> From: Michael Richardson <mcr+i...@sandelman.ca>
> STARK, BARBARA H <bs7...@att.com> wrote:
>     >> From: Michael Richardson <mcr+i...@sandelman.ca>
>     >>
>     >> In the ADD WG, Barbara STARK, BARBARA H <bs7...@att.com> wrote:
>     >> > [BHS] While my ISP requires me to use the CE router they supply, I’ve
>     >> > never had an issue connecting that to my own router and then
> running
>     >> my
>     >> > home network from my router. The CE router from my particular ISP
>     >> > (YMMV) even automatically passes on the public IPv4 address it
> acquires
>     >> > and a /64 IPv6 prefix to my router (so IPv4 just has the single NAT 
> and
>     >> > IPv6 works great). I have total ability to choose any router I want 
> and
>     >> > configure that router as much as that router vendor’s GUI allows 
> (e.g.,
>     >>
>     >> 1) Does your ISP provides router auto-detect that there is another
> router
>     >> behind
>     >> it, and turn itself into a modem only?  or did you have configure that?
> 
>     > The ISP router auto-detects the presence of a router on its LAN and
>     > uses a capture screen to ask the user if they want the ISP router to go
>     > into "IPv4 passthrough" mode. The ISP router does not become a
> 
> This is very cool.
> Is it written up as a specification somewhere?  What is the signal that the
> device behind is a router, and not a PC?
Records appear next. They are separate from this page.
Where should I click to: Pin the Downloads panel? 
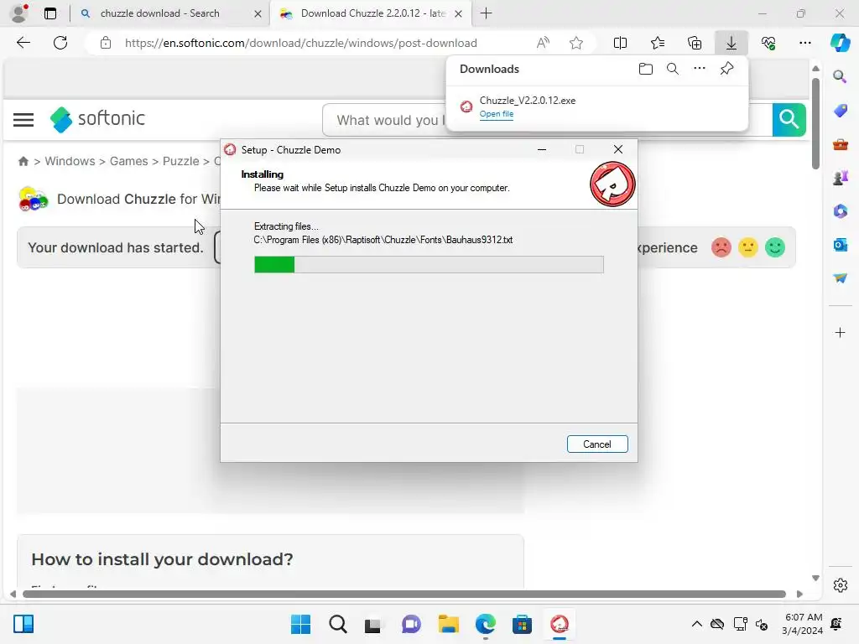[726, 69]
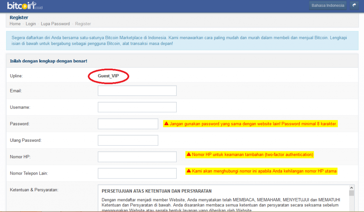Open the Login breadcrumb link
The height and width of the screenshot is (212, 364).
pos(31,24)
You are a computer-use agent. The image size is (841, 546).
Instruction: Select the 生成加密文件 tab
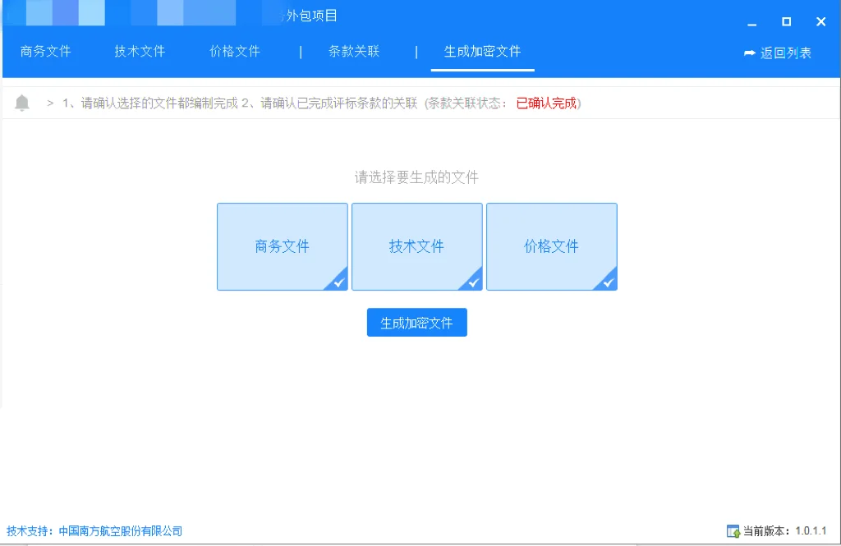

It's sort of written up in 
https://www.broadband-forum.org/technical/download/TR-124_Issue-5.pdf. Search 
for LAN.ADDRESS and go to 6. There are related requirements that reference 
"LAN.ADDRESS.6". Auto detection of routers behind the ISP CE router is 
imperfect (which is why manual configuration exists), but usually right. I 
forget what it is the ISP CE router sees that triggers it to think there is a 
router connecting to it. I'm thinking it could be some DHCPv4 options that 
routers tend to ask for but regular hosts don't; but I could be 
mis-remembering. Auto-detection isn't described in TR-124.
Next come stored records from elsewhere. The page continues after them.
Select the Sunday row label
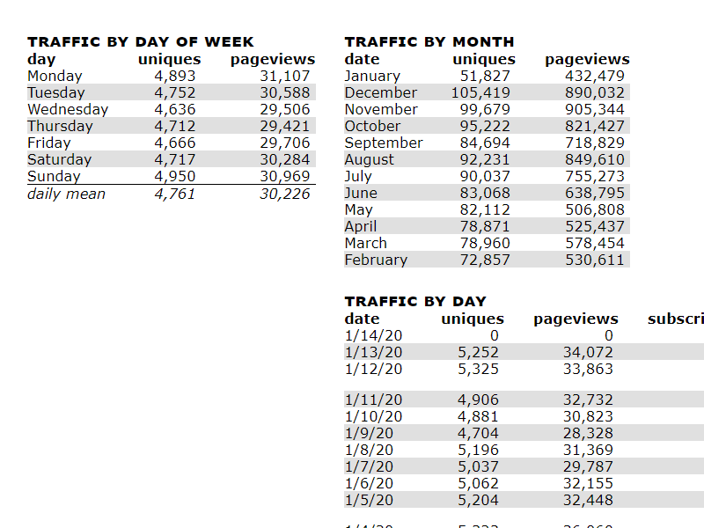 pyautogui.click(x=54, y=176)
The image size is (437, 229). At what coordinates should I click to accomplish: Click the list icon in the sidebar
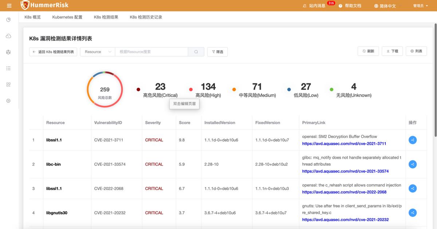coord(8,68)
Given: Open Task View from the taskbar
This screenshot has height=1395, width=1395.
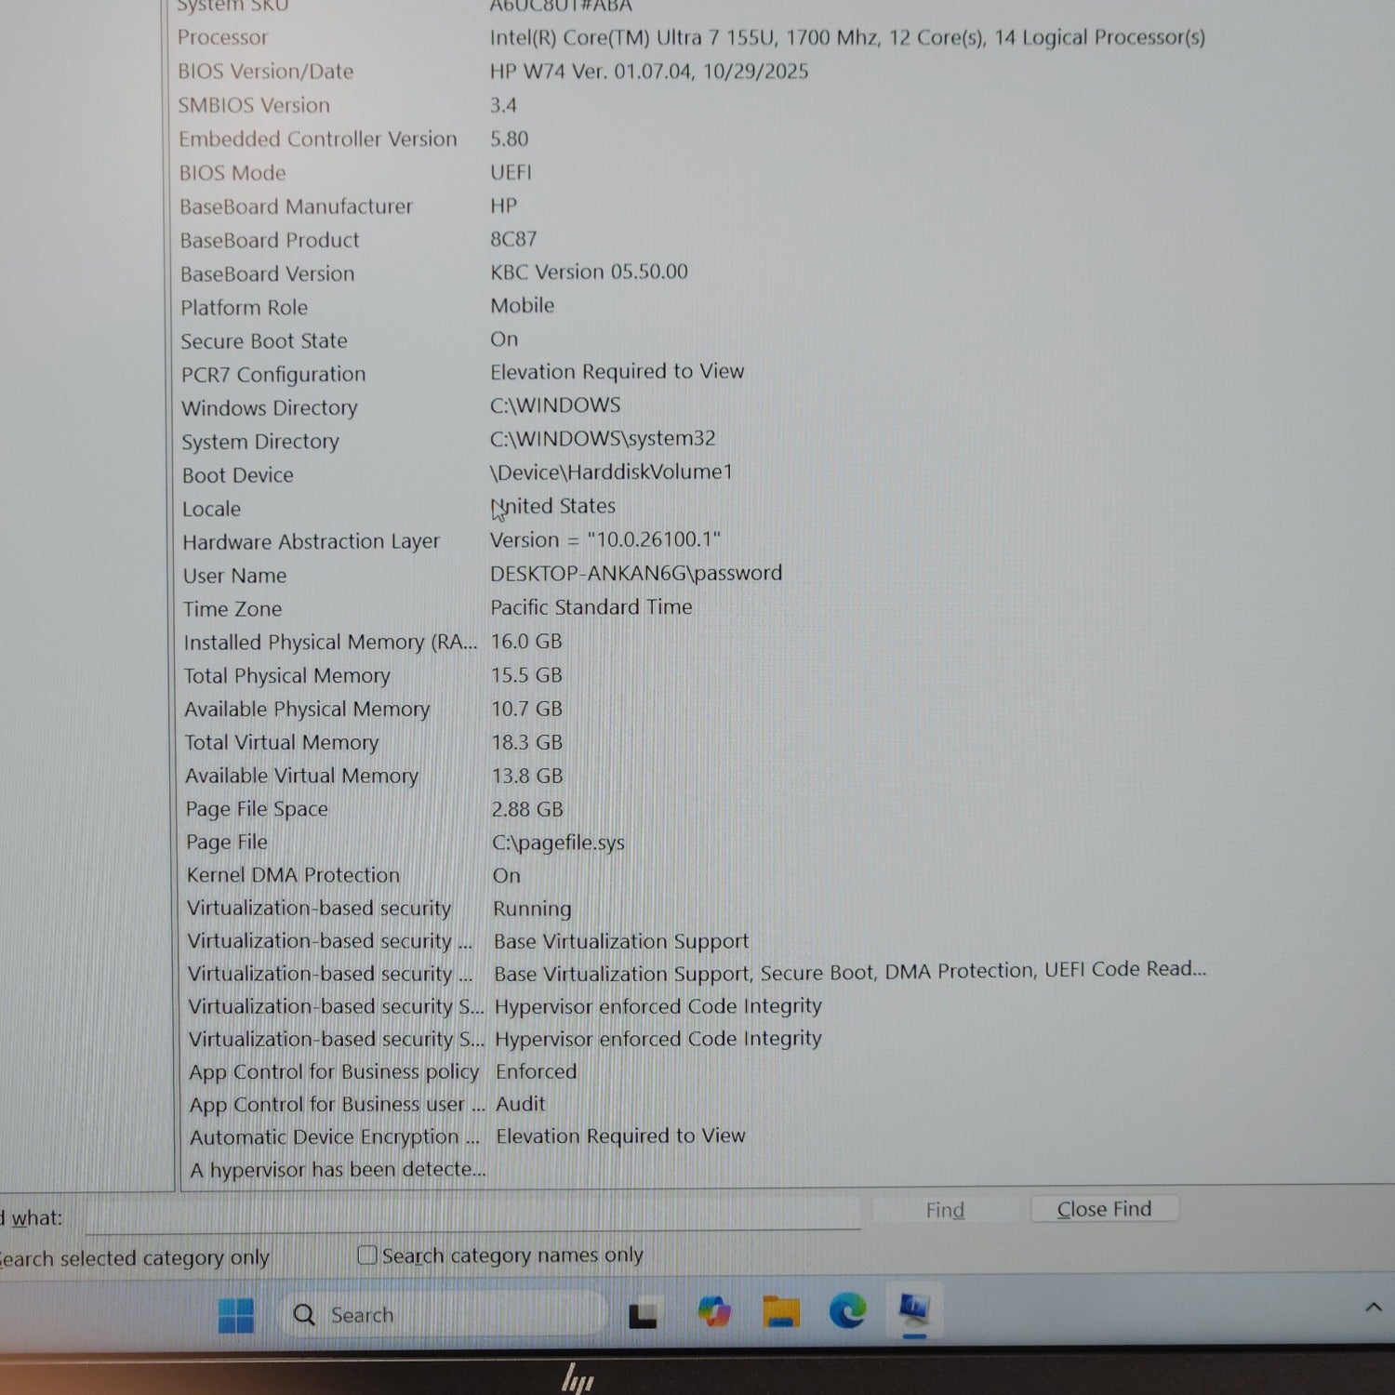Looking at the screenshot, I should pos(644,1314).
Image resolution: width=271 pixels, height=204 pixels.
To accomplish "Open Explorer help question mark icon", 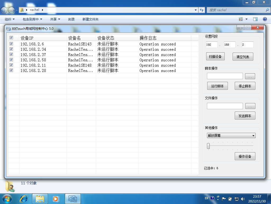I will coord(265,19).
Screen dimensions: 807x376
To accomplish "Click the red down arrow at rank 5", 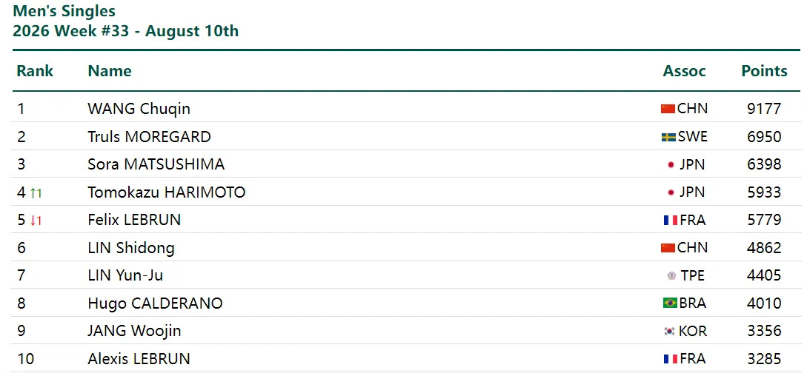I will [x=33, y=221].
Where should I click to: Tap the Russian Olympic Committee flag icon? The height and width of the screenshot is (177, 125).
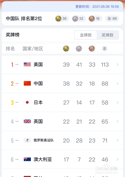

> Why isn't homenet standardizing this?

Reason 1: This is an IPv4 thing. Why would homenet or IETF standardize an IPv4 
thing since IPv4 is historic?
Reason 2: The functionality is accomplished within the ISP CE router without 
anything else needing to do anything special. No need to define requirements to 
accomplish interoperability. So the ISPs who knowingly wanted this 
functionality defined it in TR-124 because they use TR-124 to help with CE 
router RFPs. These ISPs perceive no additional benefit from the effort required 
to create an IETF RFC.

>     > PPPoE is only legacy (old ADSL). The IPv4 passthrough does work there
>     > (because the ISP router is still a router, as described above). IPv6 on
>     > legacy is 6rd with a /60 -- so the IPv6 stuff is different. Fiber,
>     > VDSL, and Gfast (and some newer ADSL) are IPoE (PTM), and not IP o
>     > PPPoE o ATM.
> 
> Nobody has told Bell Canada the PPPoE is legacy :-)

LOL. You were asking about AT&T. For AT&T it's legacy. I realize it's still 
widely used around the world. Your Network May Vary.